Foundry Digital, der nach Hashrate größte Bitcoin-Mining-Pool, startete einen Zcash ($ZEC)-Mining-Pool, der laut Unternehmensdaten und seinem neu veröffentlichten Block-Explorer schnell anwuchs und etwa 30 % der Hashrate des Netzwerks kontrollierte.
Nach einer ersten Ankündigung im März gab das in New York ansässige Unternehmen bekannt, dass mehrere institutionelle Bergleute dem Pool vor seinem öffentlichen Debüt beigetreten seien.
Neben dem Pool führte Foundry Zcashinfo.com ein, einen Block-Explorer, der die Netzwerkaktivität verfolgt. Die Website zeigt Pool-Rankings, Hash-Raten-Verteilung, Blockdaten und Mining-Schwierigkeit in Echtzeit an.
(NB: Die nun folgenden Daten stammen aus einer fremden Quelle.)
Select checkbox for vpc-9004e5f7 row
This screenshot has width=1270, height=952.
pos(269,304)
Mit Zcash, das 2016 eingeführt wurde, können Benutzer Transaktionen über eine öffentliche Blockchain senden und gleichzeitig wichtige Details durch wissensfreie Technologie geheim halten. Das Netzwerk kann mithilfe einer kryptografischen Methode namens zk-SNARKs überprüfen, ob eine Transaktion gültig ist, ohne den Absender, Empfänger oder Betrag preiszugeben.
Das Netzwerk basiert wie Bitcoin auf Proof-of-Work-Mining, bei dem spezialisierte Maschinen um die Lösung kryptografischer Rätsel konkurrieren und dafür Belohnungen in Form neu ausgegebener $ZEC-Tokens und Transaktionsgebühren erhalten.
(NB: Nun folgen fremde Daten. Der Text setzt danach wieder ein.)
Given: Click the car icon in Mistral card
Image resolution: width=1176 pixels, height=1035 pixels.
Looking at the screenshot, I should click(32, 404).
Blöcke auf Zcash werden etwa alle 75 Sekunden erzeugt, viel schneller als der 10-Minuten-Zyklus von Bitcoin, obwohl beide Netzwerke das Angebot auf 21 Millionen Münzen begrenzen. Zcash verwendet den Equihash-Algorithmus, der im Gegensatz zum SHA-256-System von Bitcoin so konzipiert ist, dass er viel Speicher benötigt.
Da die Wahrscheinlichkeit, einen Block allein zu lösen, gering ist, schließen sich Miner häufig zu Pools zusammen, um die Rechenleistung zu bündeln und die Belohnungen zu teilen. Diese Struktur hat große Pools zu einem zentralen Faktor für die Netzwerkleistung gemacht, da sie große Teile der gesamten Hashrate kontrollieren können.
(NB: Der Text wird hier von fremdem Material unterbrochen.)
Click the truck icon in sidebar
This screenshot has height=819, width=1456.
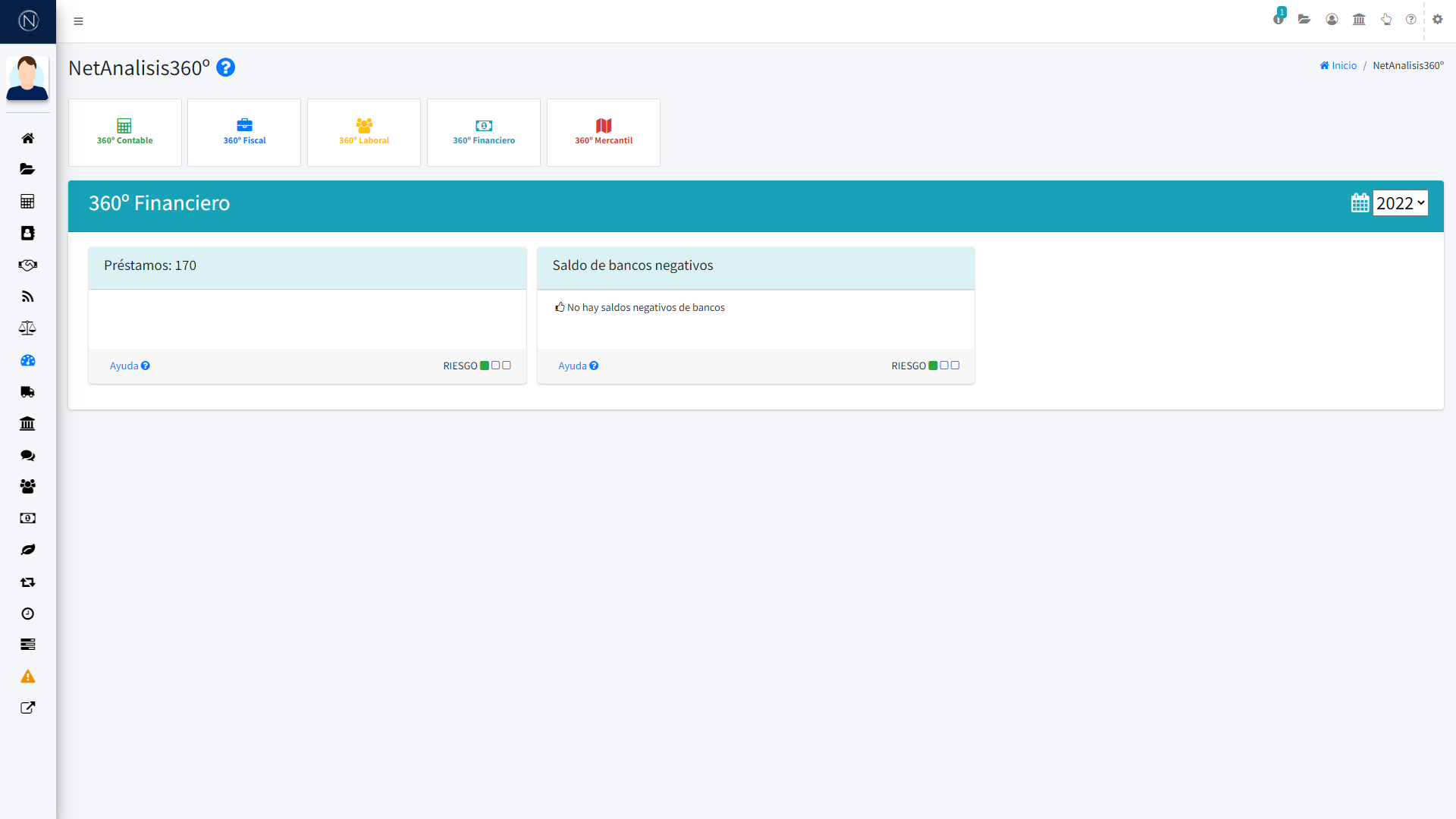(27, 392)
Der Pool von Foundry verteilt Belohnungen über transparente Adressen und verwendet ein Pay-per-Last-N-Shares-Modell (PPLNS), das die Beiträge der Miner über einen längeren Zeitraum hinweg verfolgt, um Auszahlungen zu berechnen.
Der Pool steht neuen institutionellen Teilnehmern offen, wobei sich das Onboarding auf regulierte Unternehmen konzentriert.